Yine Yale'den biyolog ve çalışmanın baş yazarı Kevin Boyé, "Özellikle bloke edici antikorlarımızın gelişimi oldukça büyüleyici bir yolculuktu" diyor.
Aslen solucanlarda keşfedilen Unc5B, daha önce Wnt sinyal yolunun işleviyle bu şekilde ilişkilendirilmemişti ve bu, beyinle ilgili her türlü durum için tedavi sağlama potansiyeli göz önüne alındığında heyecan verici bir gelişme.
Yine de yapılacak işler var. Antikorun etkinliğinin hala test edilmesi gerekiyor ve araştırmacılar, ilaçların bu şekilde verilmesini karmaşık hale getirebilecek herhangi bir toksisite ve yan etkiyi de araştıracaklar.
Daha da ileri giden ekip, bulgularının beyindeki kanser tümörleri için kemoterapiyi iyileştirmede de yardımcı olabileceğini umuyor. Aynı antikor, merkezi sinir sisteminin diğer alanlarında kullanım açısından da potansiyele sahip olabilir.
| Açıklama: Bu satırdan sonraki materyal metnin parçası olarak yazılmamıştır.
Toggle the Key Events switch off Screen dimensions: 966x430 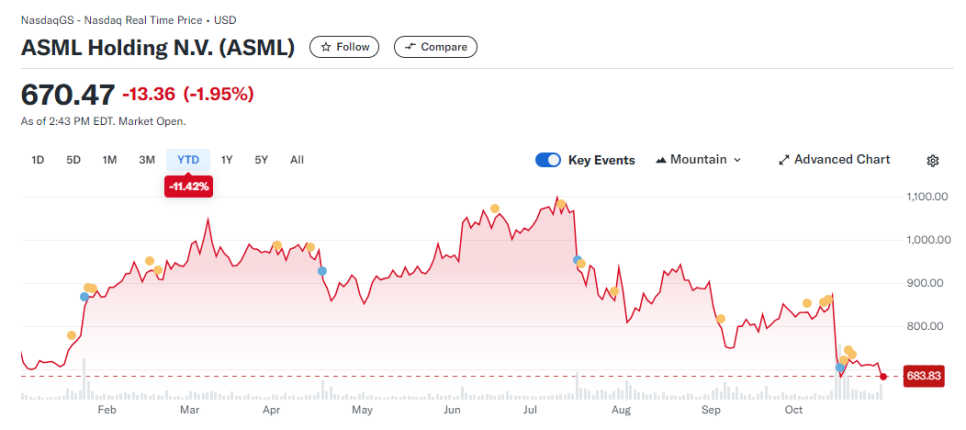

Eichmann, "Bu, vücudun nöronlarını korumak için nasıl bu kadar sıkı bir bariyer oluşturduğu ve ilaç verme amaçları için nasıl manipüle edilebileceği konusunda daha ilginç temel araştırmaların yolunu açıyor" diyor.
Araştırma Nature Communications'da yayınlandı.